» **Directions for this task**:
No pictures, please: print exactly the lines from the one that contains "The width and height of the screenshot is (1512, 807)." through the last line of the listing.

» **Provided entries**:
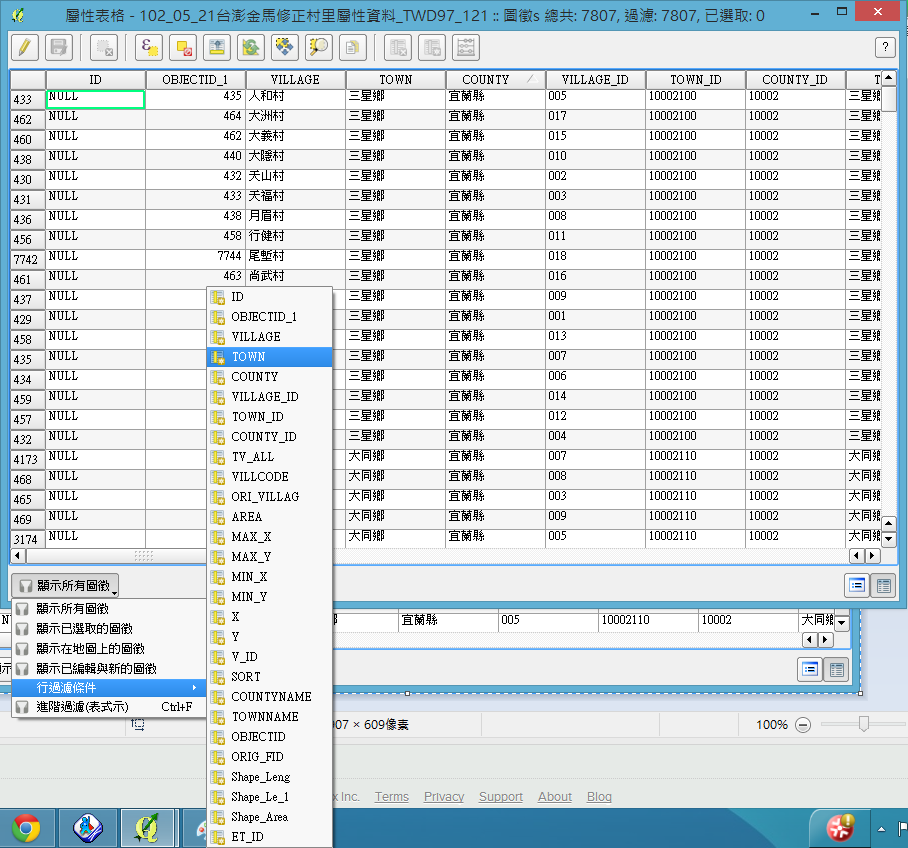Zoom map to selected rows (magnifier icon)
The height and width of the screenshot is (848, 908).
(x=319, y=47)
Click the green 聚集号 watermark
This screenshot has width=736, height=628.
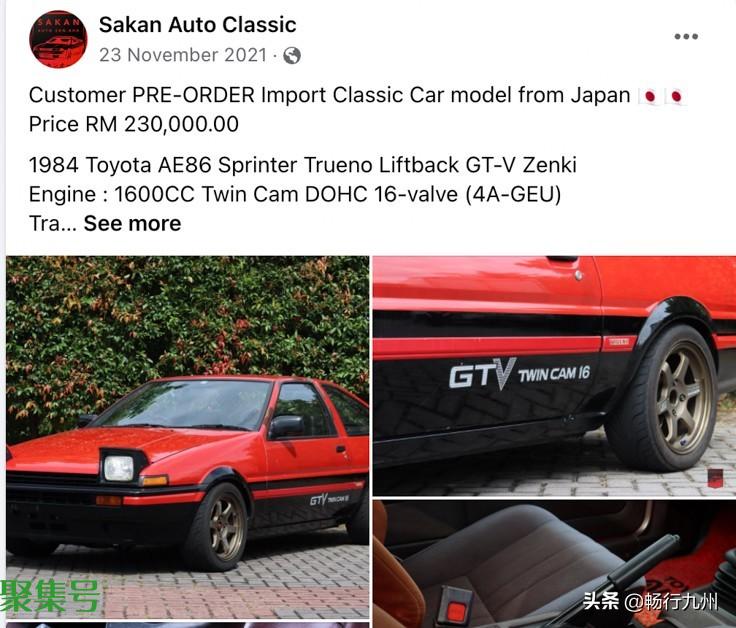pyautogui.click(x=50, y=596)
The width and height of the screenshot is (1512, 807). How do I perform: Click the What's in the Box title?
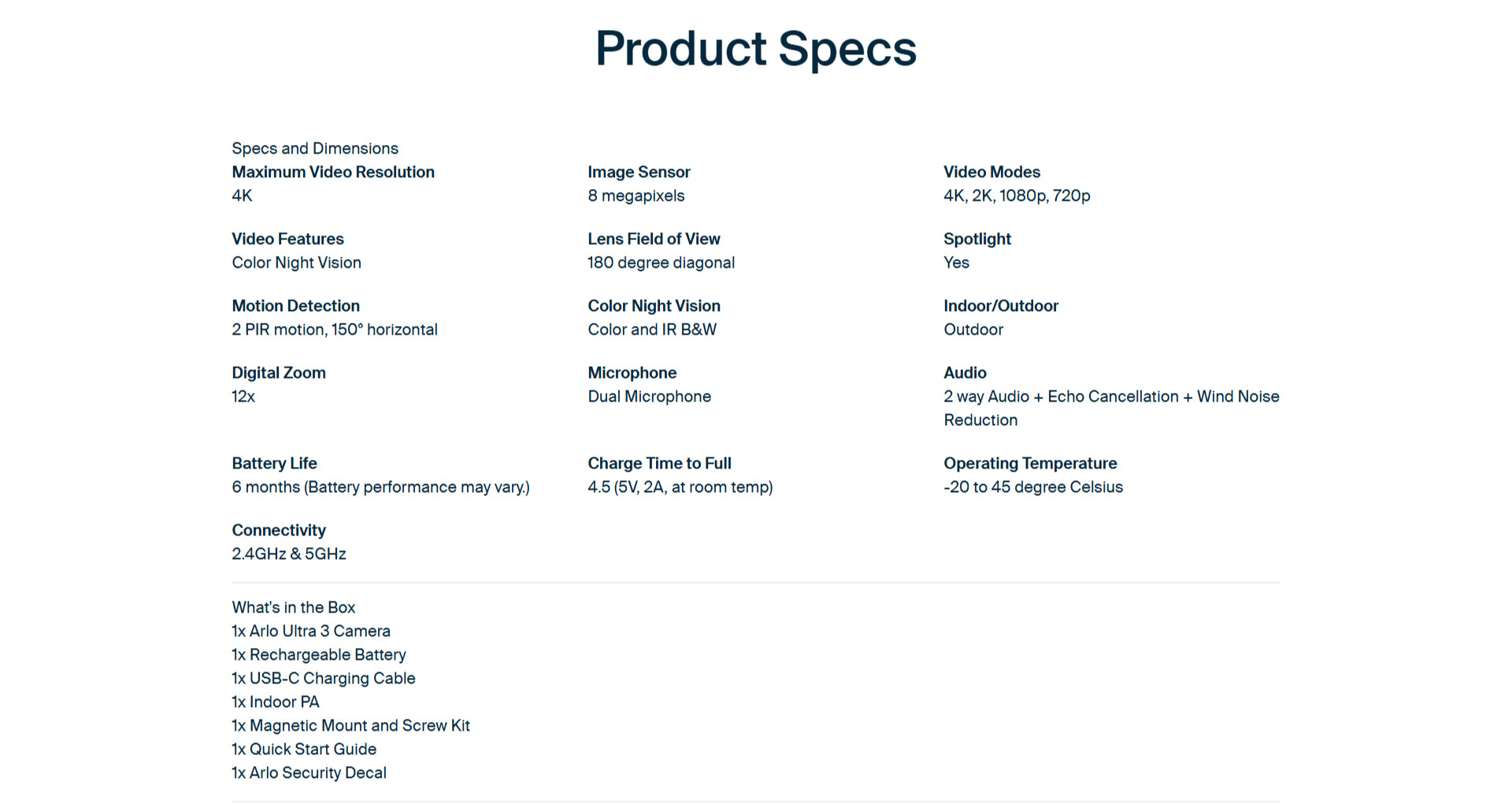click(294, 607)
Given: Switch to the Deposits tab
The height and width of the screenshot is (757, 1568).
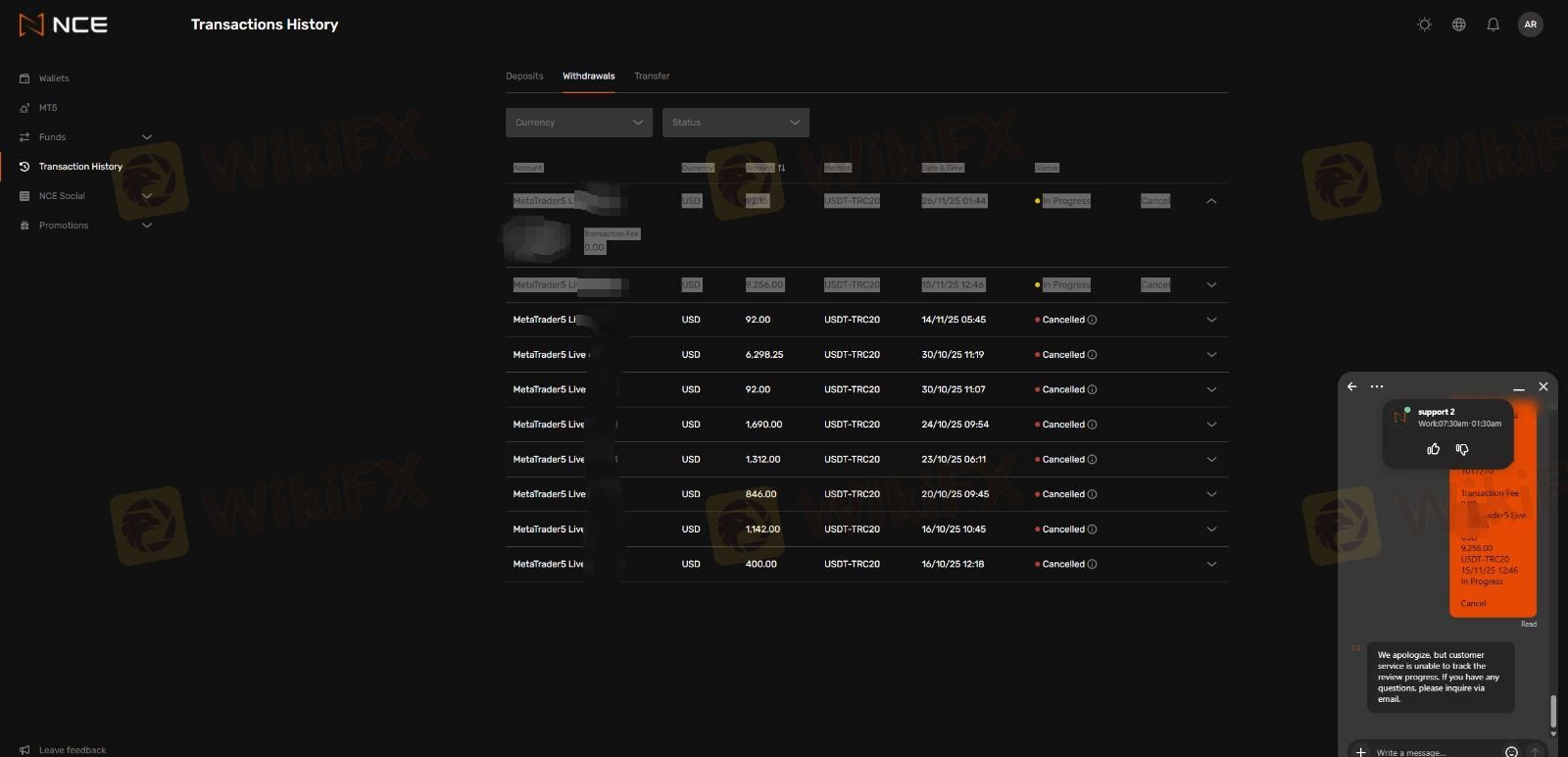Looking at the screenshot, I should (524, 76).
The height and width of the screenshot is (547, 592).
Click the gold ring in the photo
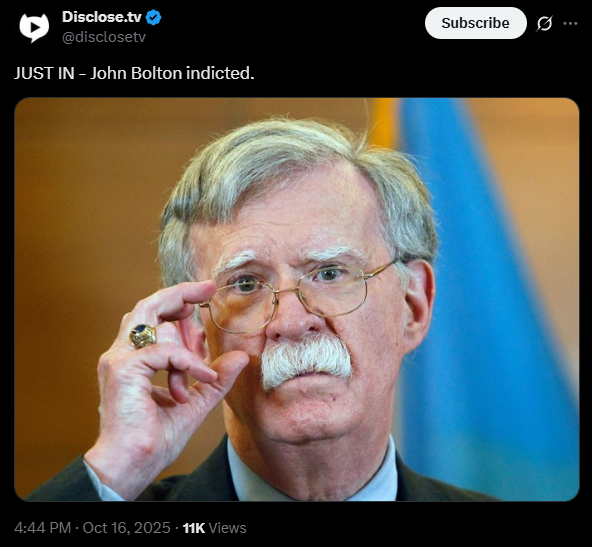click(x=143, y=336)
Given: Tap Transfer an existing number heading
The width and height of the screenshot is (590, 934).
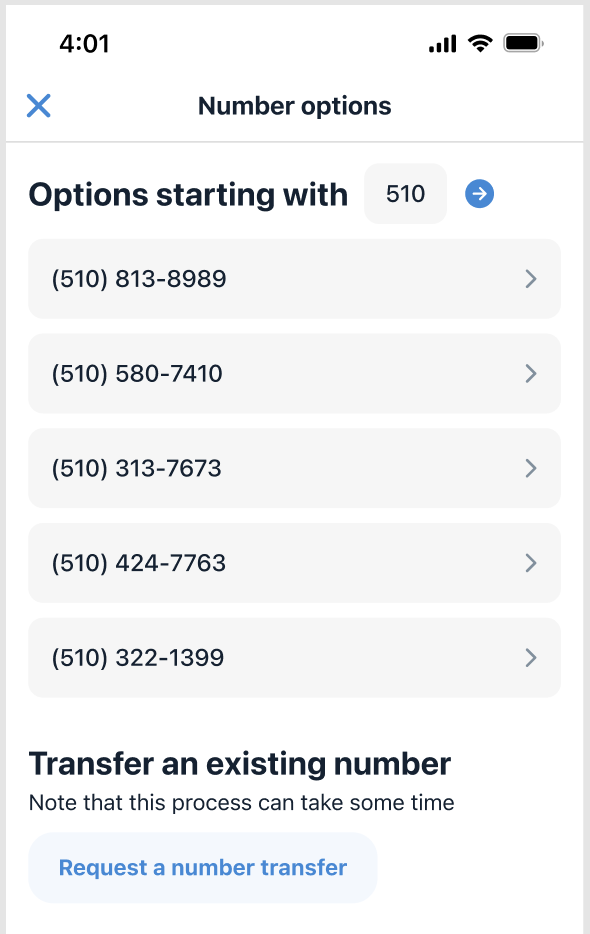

» **Solved exercise**:
The width and height of the screenshot is (1512, 807). How do I perform: Click the What's in the Box title?
click(294, 607)
Given: Switch to the Deposits tab
The height and width of the screenshot is (757, 1568).
Looking at the screenshot, I should (524, 76).
The height and width of the screenshot is (547, 592).
Click the gold ring in the photo
click(x=143, y=336)
Given: Tap Transfer an existing number heading
The width and height of the screenshot is (590, 934).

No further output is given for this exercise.